Tchad
Le président du Tchad a gracié mercredi, comme il l'avait promis, une nouvelle vague de 67 personnes condamnées pour avoir participé à une manifestation réprimée dans le sang le 20 octobre 2022, et 11 autres pour un "coup d'Etat" déjoué en décembre selon N'Djamena.
Le général Mahamat Idriss Déby Itno avait déjà gracié et fait libérer début avril 380 rebelles, puis, mi-mai, 259 jeunes condamnés dans le cadre de la manifestation d'octobre 2022, assurant vouloir privilégier l'apaisement et la réconciliation nationale.
Quelque 67 jeunes hommes sur 77 condamnés mi-mai de 18 mois à cinq ans de prison ferme, notamment pour "participation à un mouvement insurrectionnel" ou "attroupement non autorisé", ont été graciés dans un décret du chef de l'Etat daté de mercredi, dont l'AFP a obtenu une copie.

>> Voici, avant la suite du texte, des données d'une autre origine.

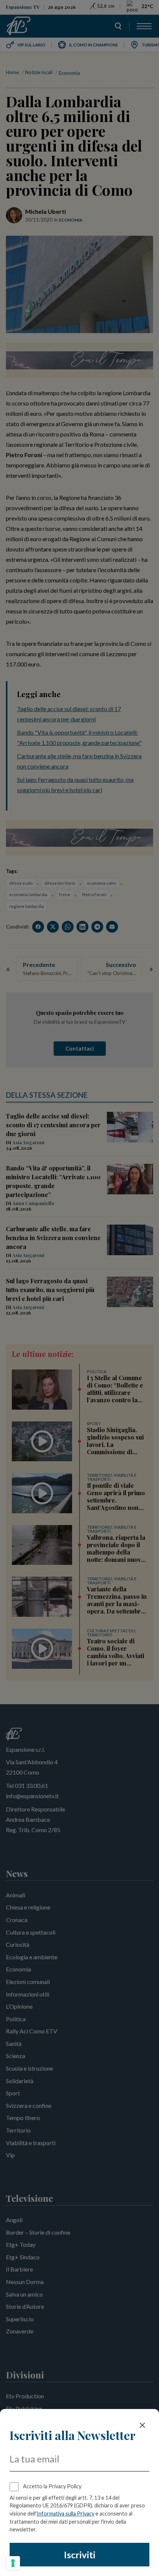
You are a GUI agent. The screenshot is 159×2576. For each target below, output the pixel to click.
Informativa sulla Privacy (65, 2513)
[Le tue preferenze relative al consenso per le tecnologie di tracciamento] (13, 2563)
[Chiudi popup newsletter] (142, 2425)
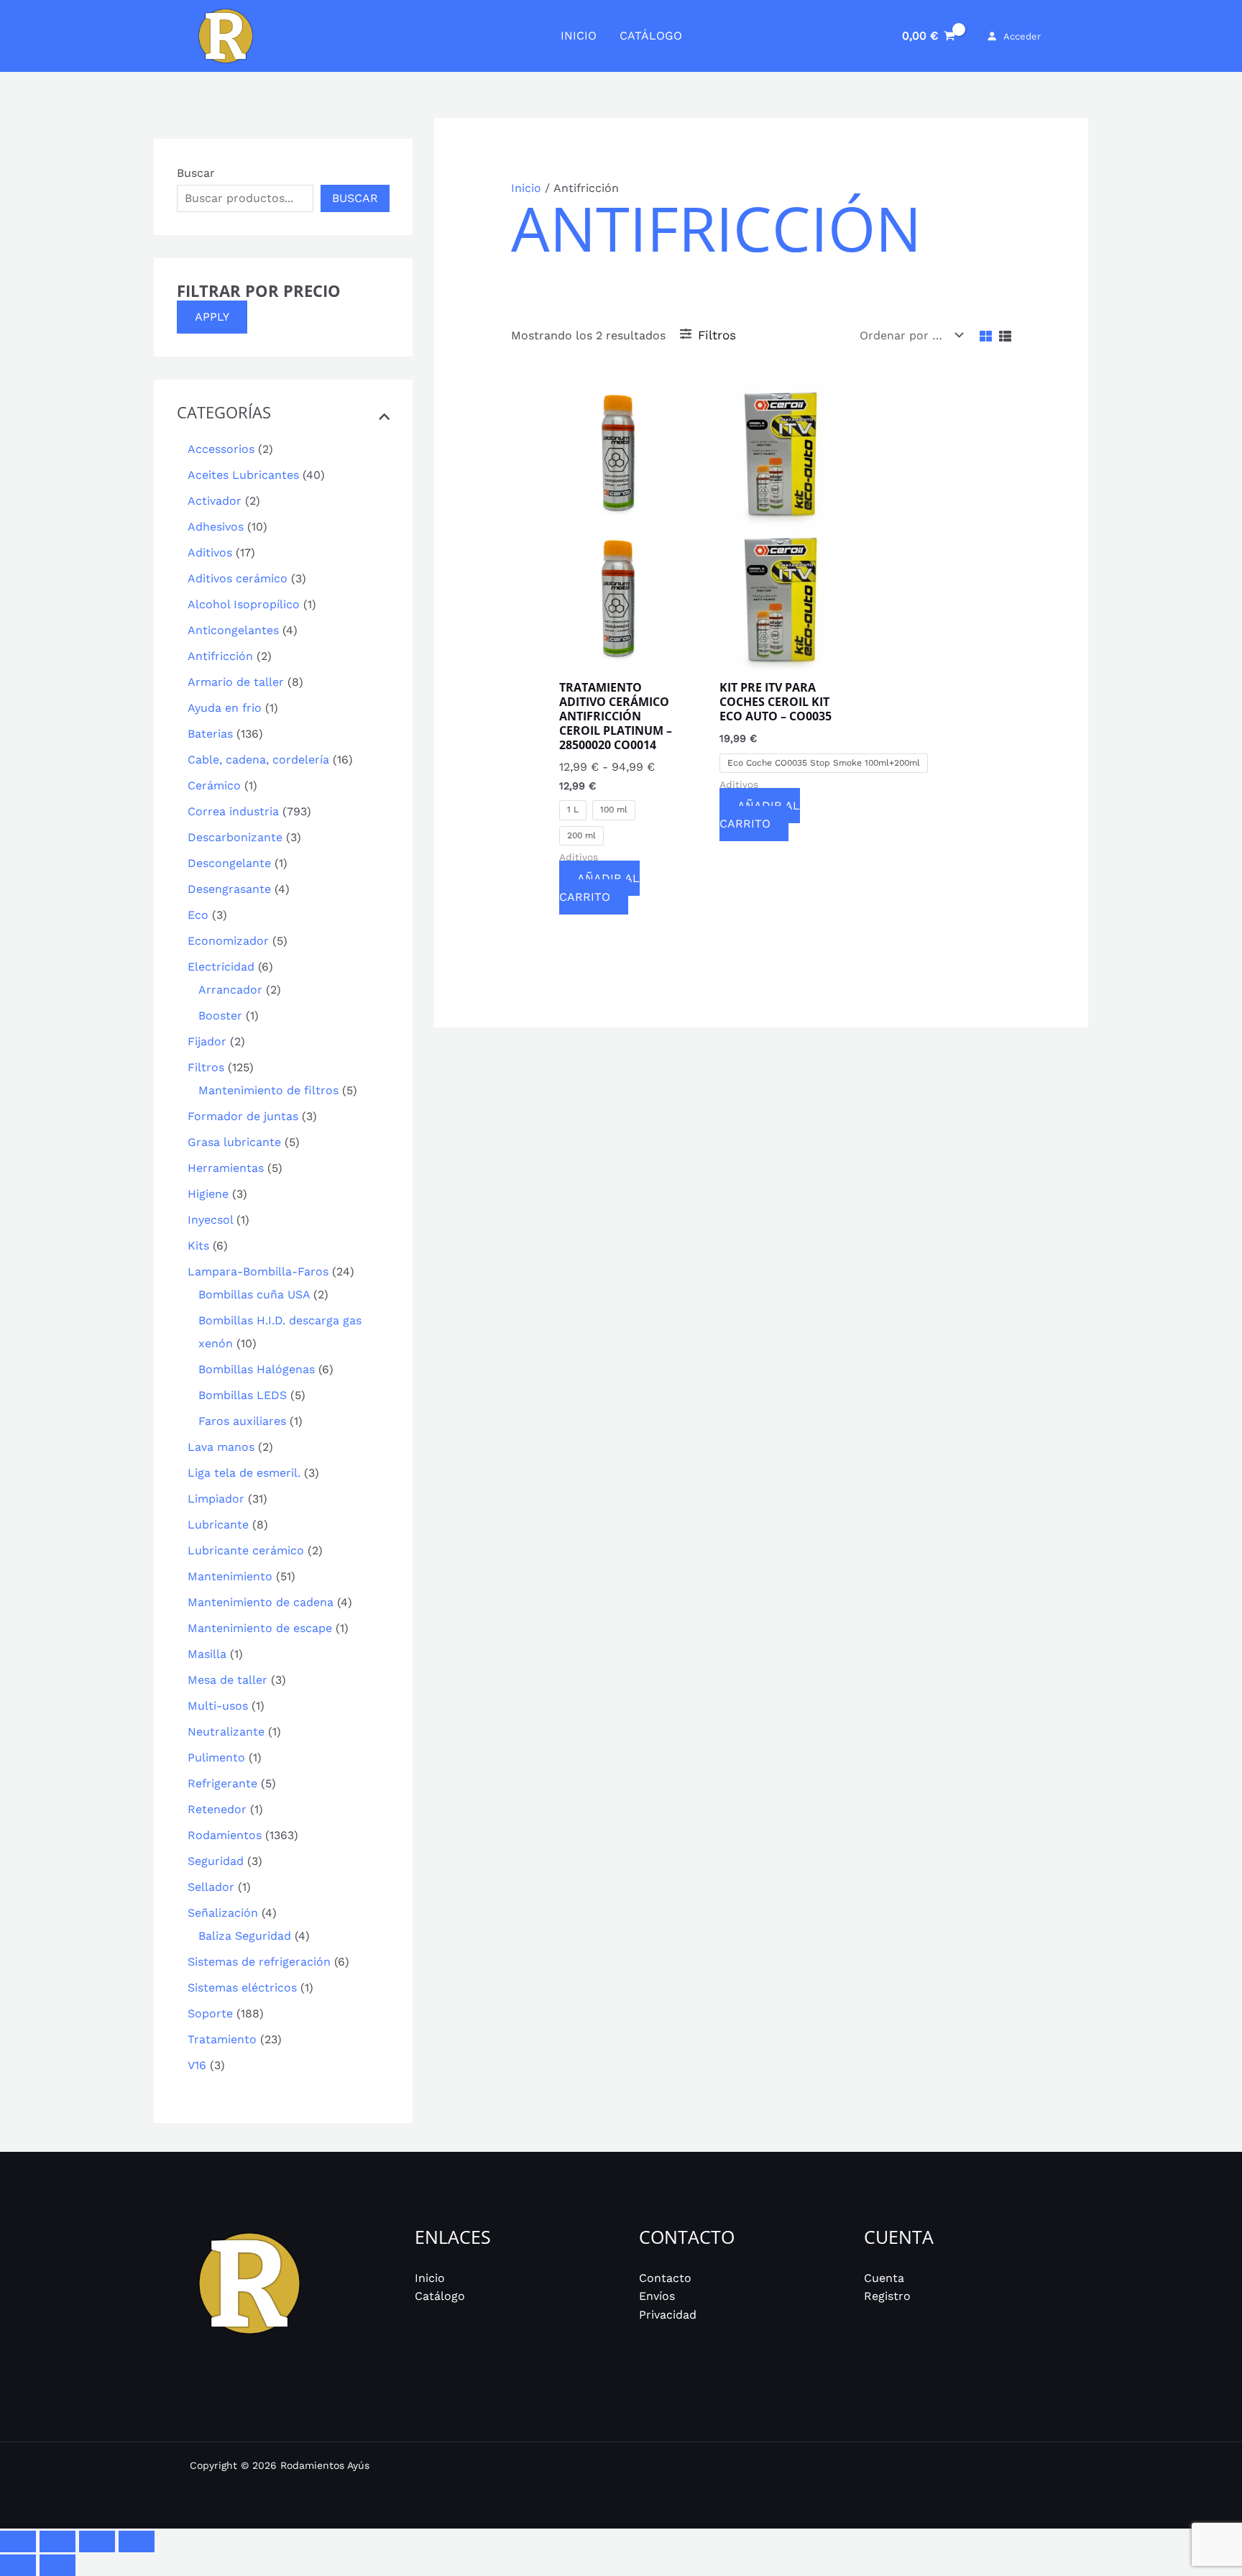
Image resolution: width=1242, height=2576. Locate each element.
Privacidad (667, 2314)
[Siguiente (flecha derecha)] (57, 2565)
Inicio (526, 188)
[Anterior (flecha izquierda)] (18, 2565)
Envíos (657, 2296)
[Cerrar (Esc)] (137, 2541)
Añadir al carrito (599, 887)
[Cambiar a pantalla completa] (57, 2541)
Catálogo (440, 2296)
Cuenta (884, 2278)
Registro (887, 2296)
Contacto (665, 2278)
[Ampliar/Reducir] (18, 2541)
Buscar (196, 173)
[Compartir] (97, 2541)
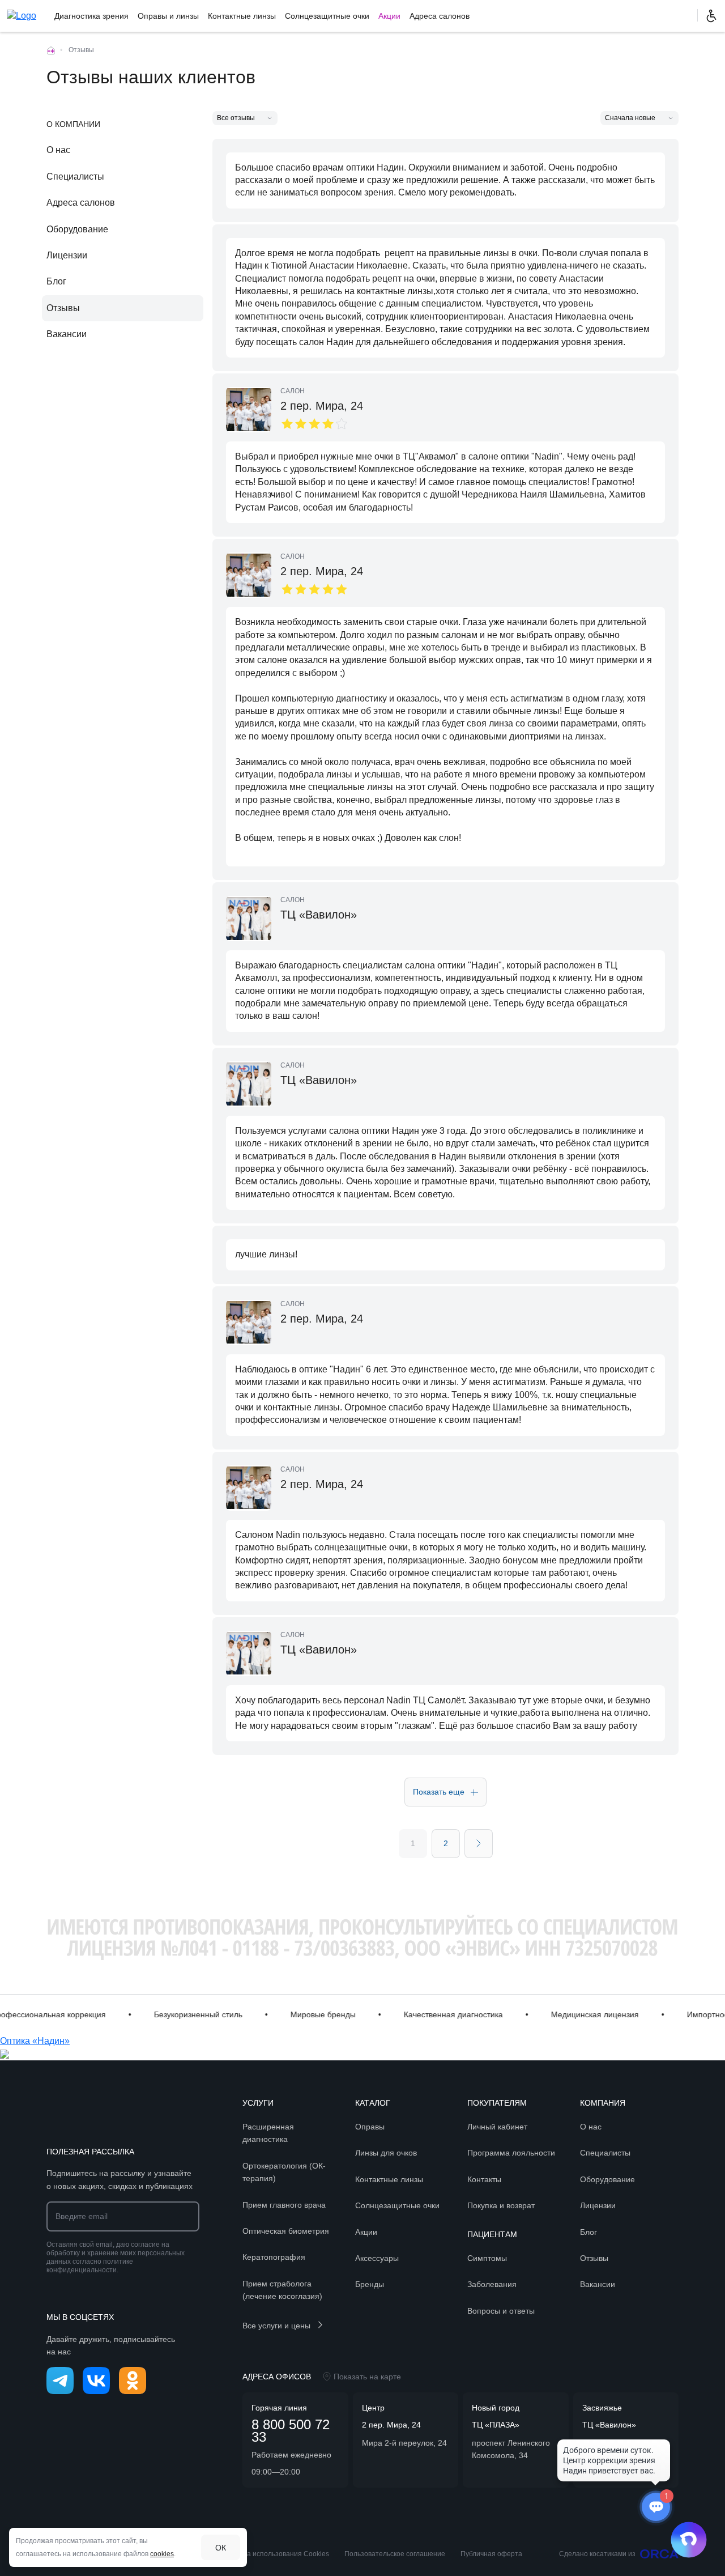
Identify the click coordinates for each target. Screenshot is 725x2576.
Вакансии (66, 334)
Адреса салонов (440, 15)
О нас (58, 150)
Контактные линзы (242, 15)
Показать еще (438, 1791)
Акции (389, 15)
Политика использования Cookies (274, 2554)
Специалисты (75, 176)
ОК (220, 2547)
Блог (56, 281)
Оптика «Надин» (35, 2041)
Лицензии (66, 255)
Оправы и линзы (168, 15)
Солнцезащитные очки (327, 15)
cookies (162, 2554)
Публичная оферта (491, 2554)
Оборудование (77, 228)
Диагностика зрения (91, 15)
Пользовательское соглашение (394, 2554)
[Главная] (51, 50)
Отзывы (63, 308)
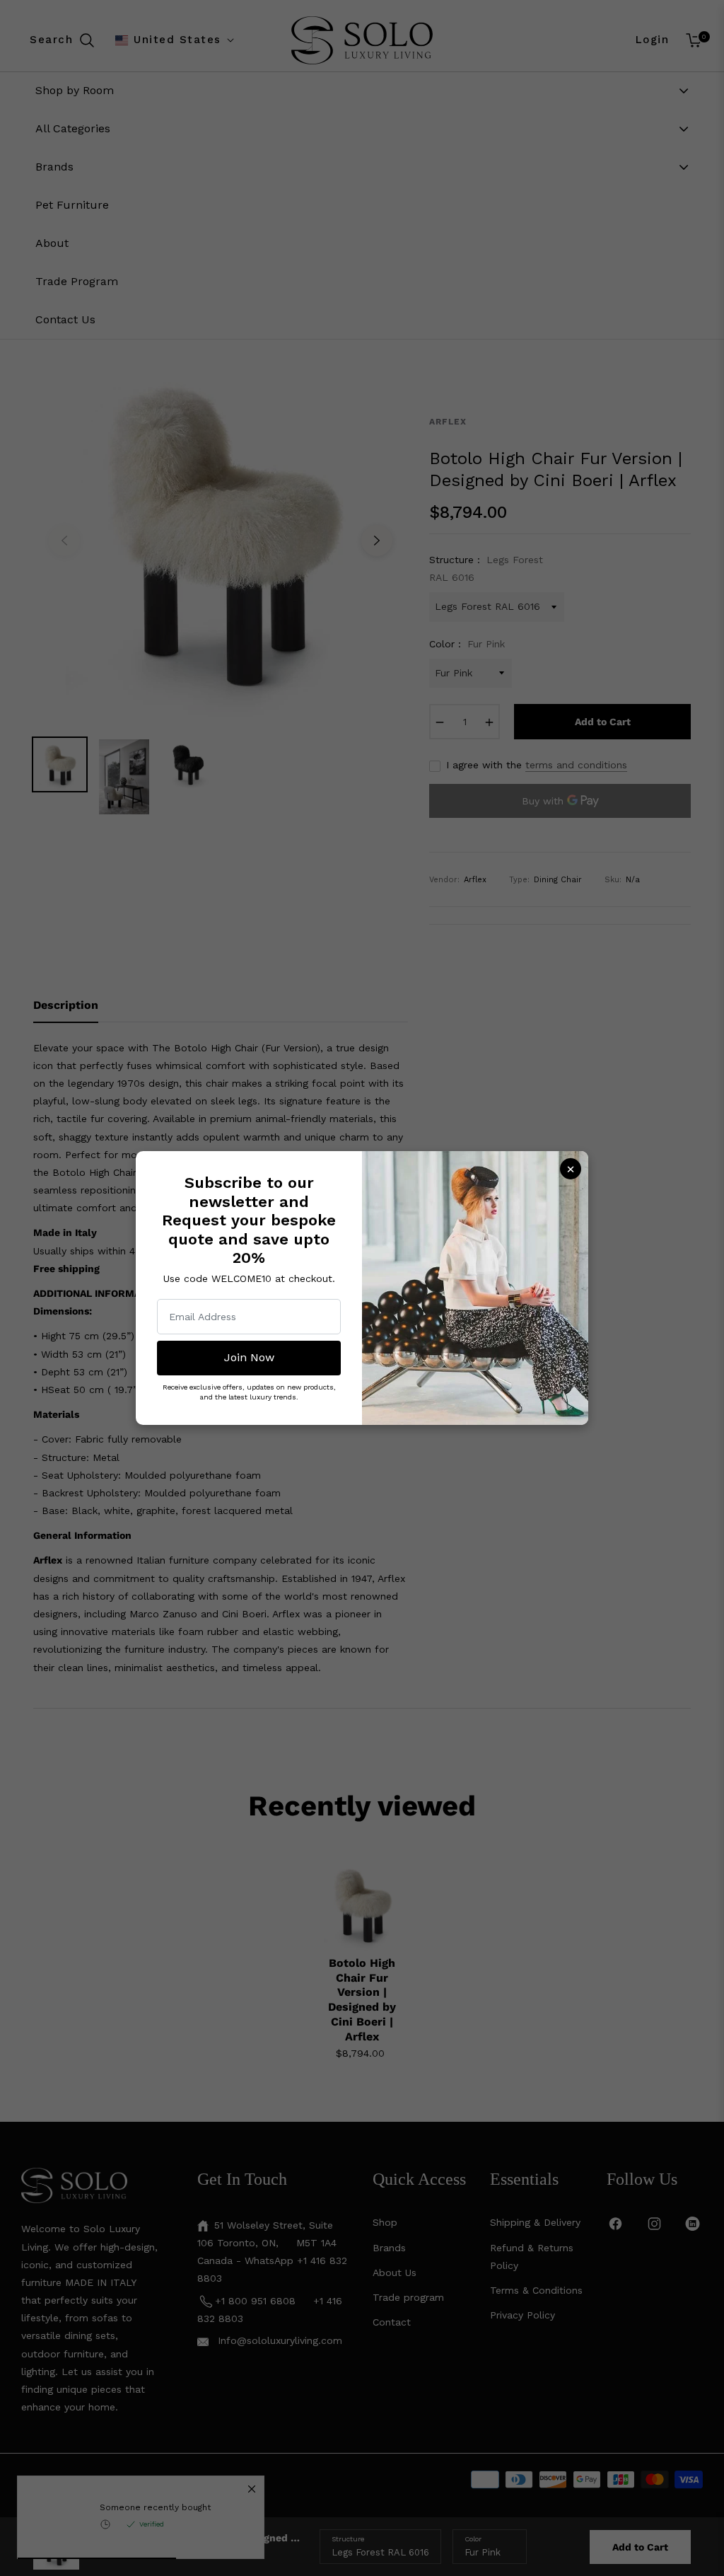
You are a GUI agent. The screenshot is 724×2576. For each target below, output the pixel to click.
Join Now (249, 1357)
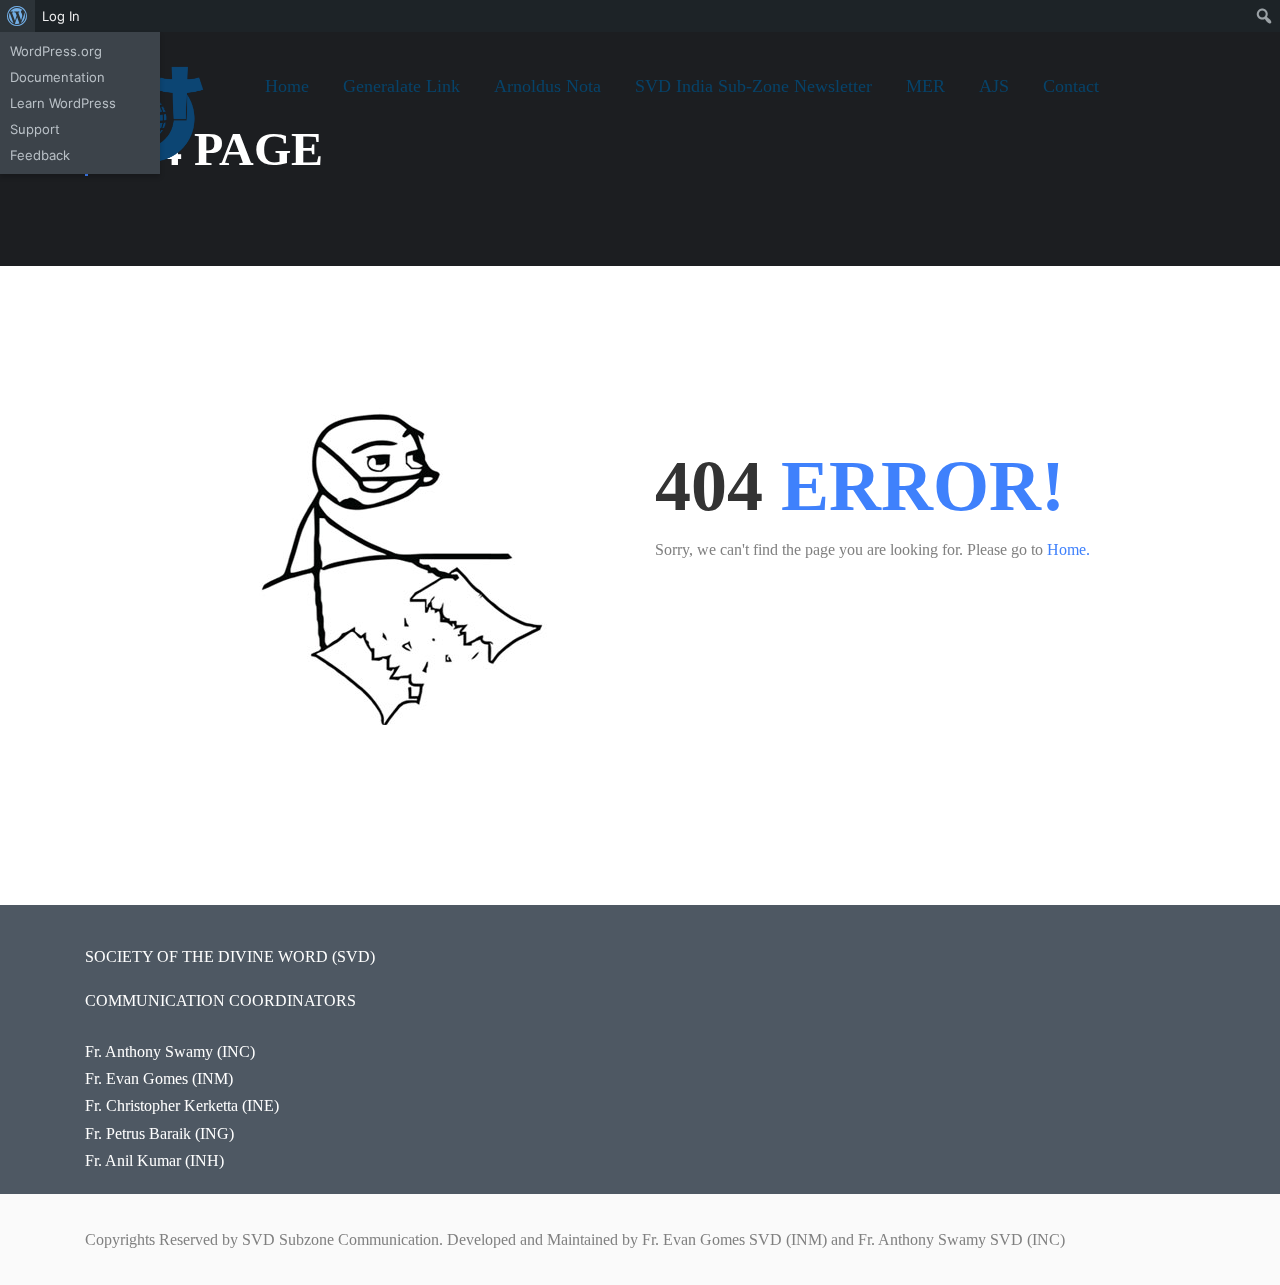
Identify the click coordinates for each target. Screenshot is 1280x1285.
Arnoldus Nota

Rien n'a filtré sur le sort des dix autres condamnés.
Dans un second décret du même jour, le président Déby a gracié Baradine Berdei Targuio, président de l'Organisation tchadienne des droits de l'Homme (OTDH), et 10 officiers de l'armée. Ils avaient été arrêtés en décembre 2022 et accusés d'avoir fomenté un "coup d'Etat", puis condamnés mi-mai à 20 ans de prison notamment pour "atteinte à l'ordre constitutionnel".
Le 20 octobre 2022, à l'appel d'une opposition déjà sévèrement réprimée, des manifestants avaient défilé à N'Djamena et quelques autres villes pour protester contre le maintien au pouvoir pour deux années supplémentaires du président de transition Mahamat Déby.
Ce jeune général avait été proclamé par l'armée chef de l'Etat le 21 avril 2021 à la tête d'une junte militaire de 15 généraux, à l'annonce de la mort de son père Idriss Déby Itno, tué au front par des tirs des rebelles après avoir dirigé le Tchad 30 années durant d'une main de fer.
Mahamat Déby promettait immédiatement de rendre le pouvoir aux civils par des élections après une période de transition de 18 mois. Mais à son terme, il avait prolongé de deux ans son mandat sur recommandation d'un dialogue de réconciliation nationale boycotté par la quasi-majorité de l'opposition civile et les plus puissants des mouvements rebelles armés.
Les forces de l'ordre avaient violemment réprimé la manifestation du 20 octobre à N'Djamena : le gouvernement avait reconnu la mort de 73 personnes, essentiellement des jeunes hommes tués par balles par les militaires et policiers, mais l'opposition et les ONG avaient assuré que des centaines avaient péri ce jour-là ou les jours suivants dans de gigantesques rafles.
Plus de 600 jeunes hommes, dont au moins 80 mineurs, avaient été arrêtés le 20 octobre et les jours suivants et expédiés dans une prison en plein milieu du désert, à Koro Toro, à plus de 600 km de N'Djamena. Là, ils avaient été jugés, après des mois de détention, sans avocats et sans journalistes de la presse non-gouvernementale.
Plus de la moitié avaient été condamnés à de la prison ferme, les autres à du sursis ou relaxés. Durant le transport des prisonniers à Koro Toro, mais aussi au gré des rafles, des ONG locales et internationales ont affirmé que des dizaines voire des centaines de personnes ont été torturées ou exécutées, ce que les autorités ont démenti.